When GM revealed the 2014 Corvette Stingray, 450 hp and 450 lb-ft of torque were the estimates for engine output (full post: The Stingray is back! Details about the new 2014 C7 Corvette). It is GM tradition, though, to reveal hp numbers that are slightly lower than actual ratings and the C7 Corvette is no different. When equipped with the optional performance exhaust, it makes 460 hp (343 kW) at 6,000 rpm and 465 lb-ft (630 Nm) of torque at 4,600 rpm, as shown above on the SAE engine dyno graph. With the standard exhaust, the numbers drop by 5 hp and 5 lb-ft of torque to 455 hp and 460 lb-ft of torque.

The closest competitor to the Corvette in terms of performance is the Porsche 911 Carrera and these numbers put it well ahead of the pack.
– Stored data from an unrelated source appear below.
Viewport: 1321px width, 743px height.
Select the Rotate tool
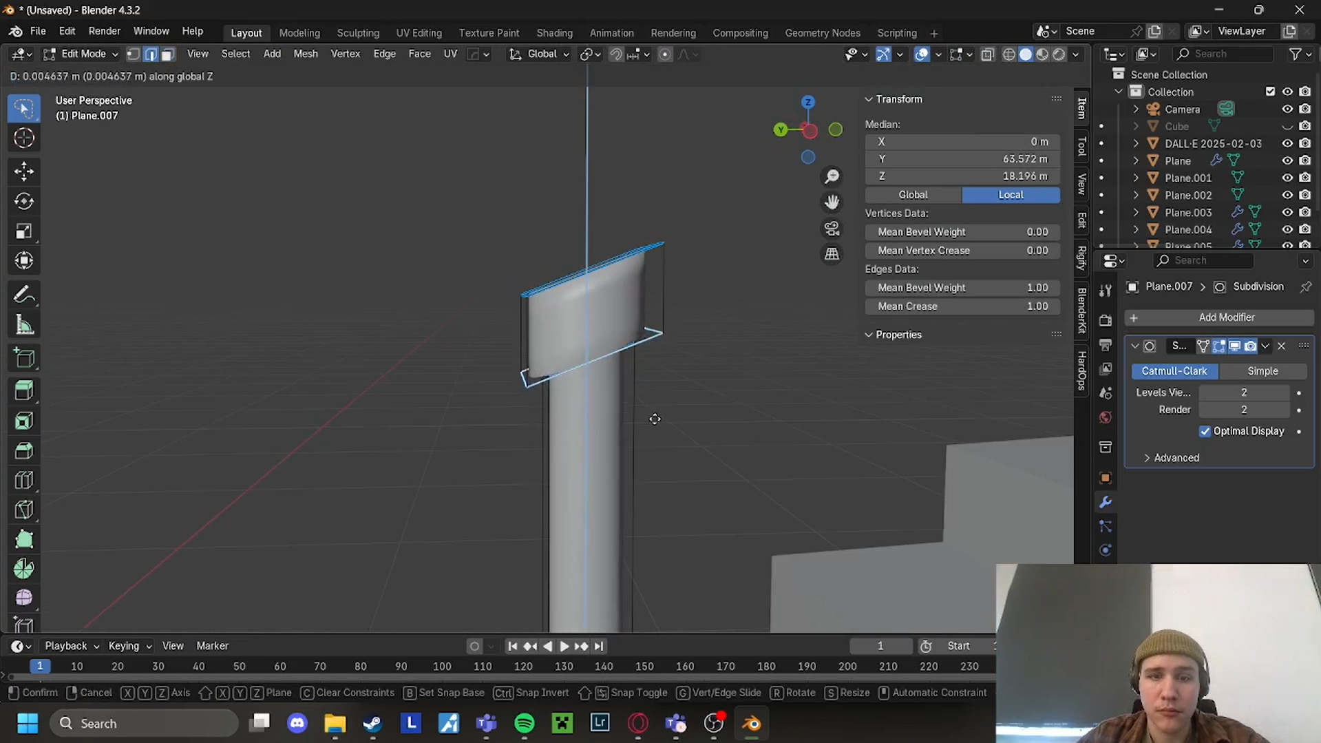24,201
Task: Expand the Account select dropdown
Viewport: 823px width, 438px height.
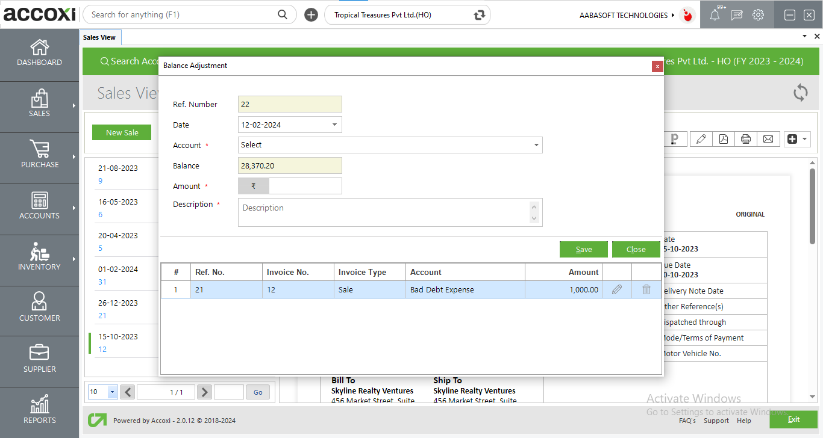Action: [536, 145]
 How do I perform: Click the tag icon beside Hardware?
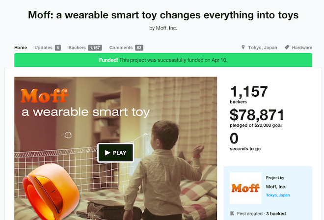point(287,47)
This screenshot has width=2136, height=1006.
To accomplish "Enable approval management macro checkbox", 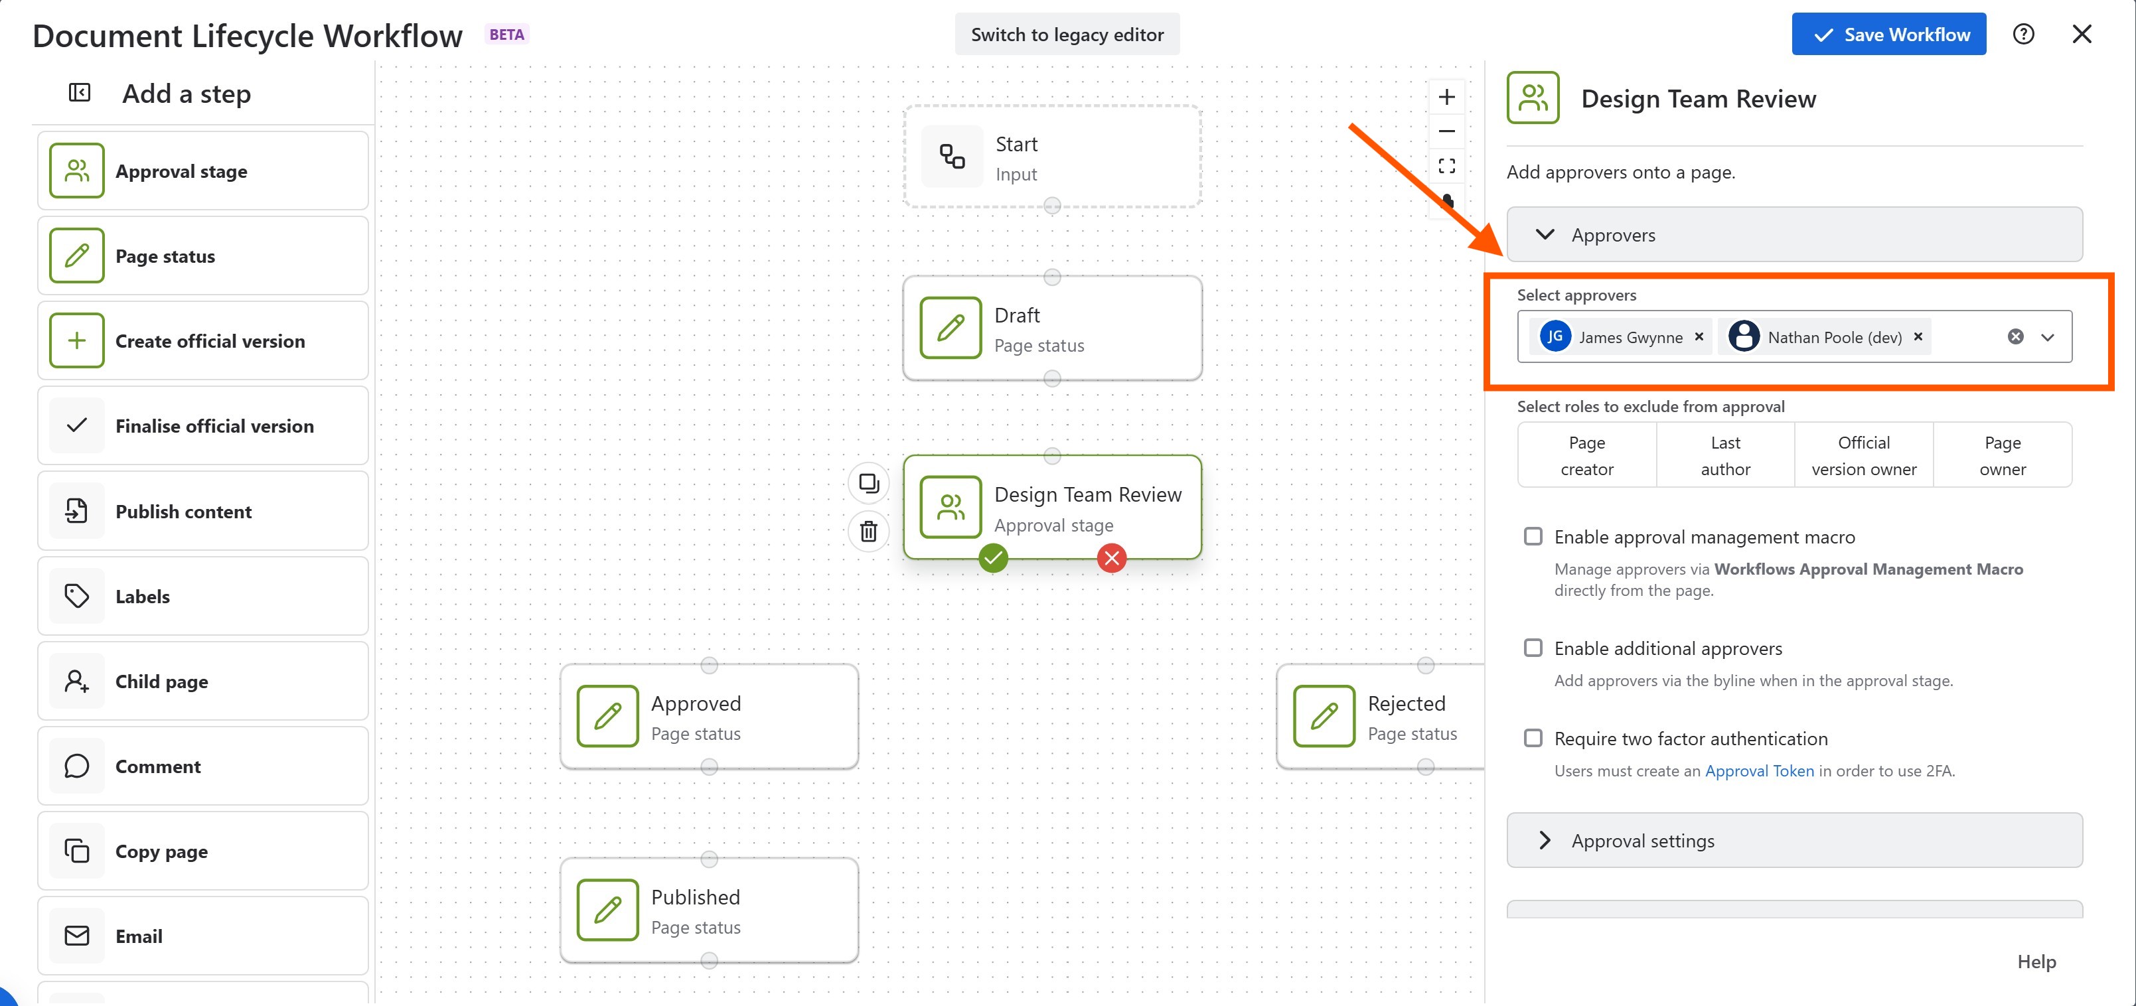I will tap(1533, 537).
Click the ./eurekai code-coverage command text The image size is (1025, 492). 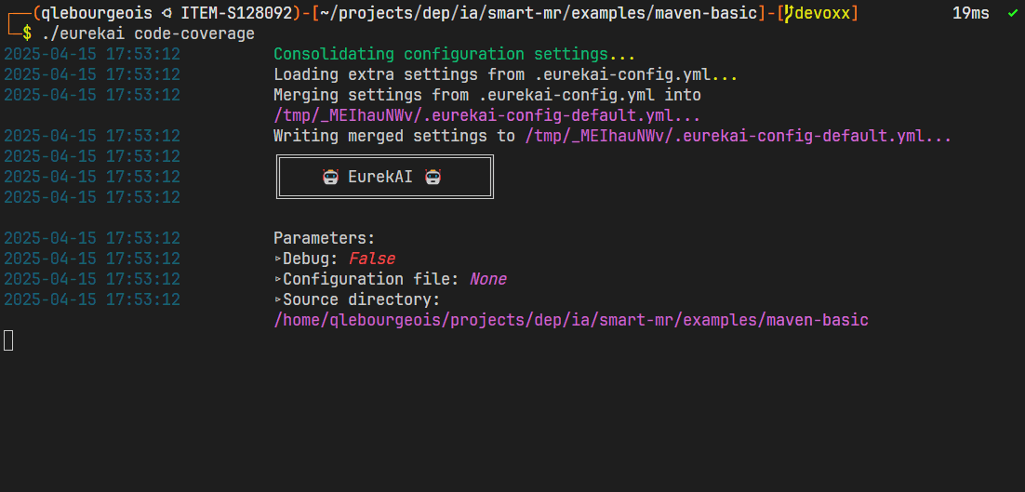tap(148, 33)
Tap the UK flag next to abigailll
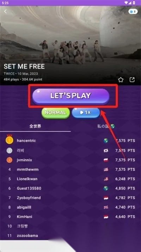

The Porsche 911 Carrera makes 350 hp and 287 lb-ft of torque and the Carrera S makes 400 hp and 325 lb-ft of torque, 110 hp and 60 hp lower the Corvette's numbers and even much lower torque. It doesn't just make higher gross numbers, though - with a 3,298 curb weight, the Corvette has a weight-to-power ratio of 7.17 lb./hp (power-to-weight ratio of 308 hp/ton) vs 8.68 lb./hp (254 hp/ton) for the Carrera and 7.69 lb./hp (287 hp/ton) for the Carrera S so although the Corvette weighs more, it carries less weight per hp.

Looking at peak output numbers doesn't tell the complete story about an engine though. The engine should pull strong throughout the rpm range, with 316 lb-ft of torque available at a mere 1,000 rpm and 90% of peak torque (419 lb-ft) available from 3,000 rpm to 5,500 rpm. In other words, it makes more torque at any point in the rpm range than the 911 Carrera makes at peak. The Corvette is expected to run from 0-60 mph in under 4 seconds. GM didn't design this engine around just power numbers and it continues to impress in other areas.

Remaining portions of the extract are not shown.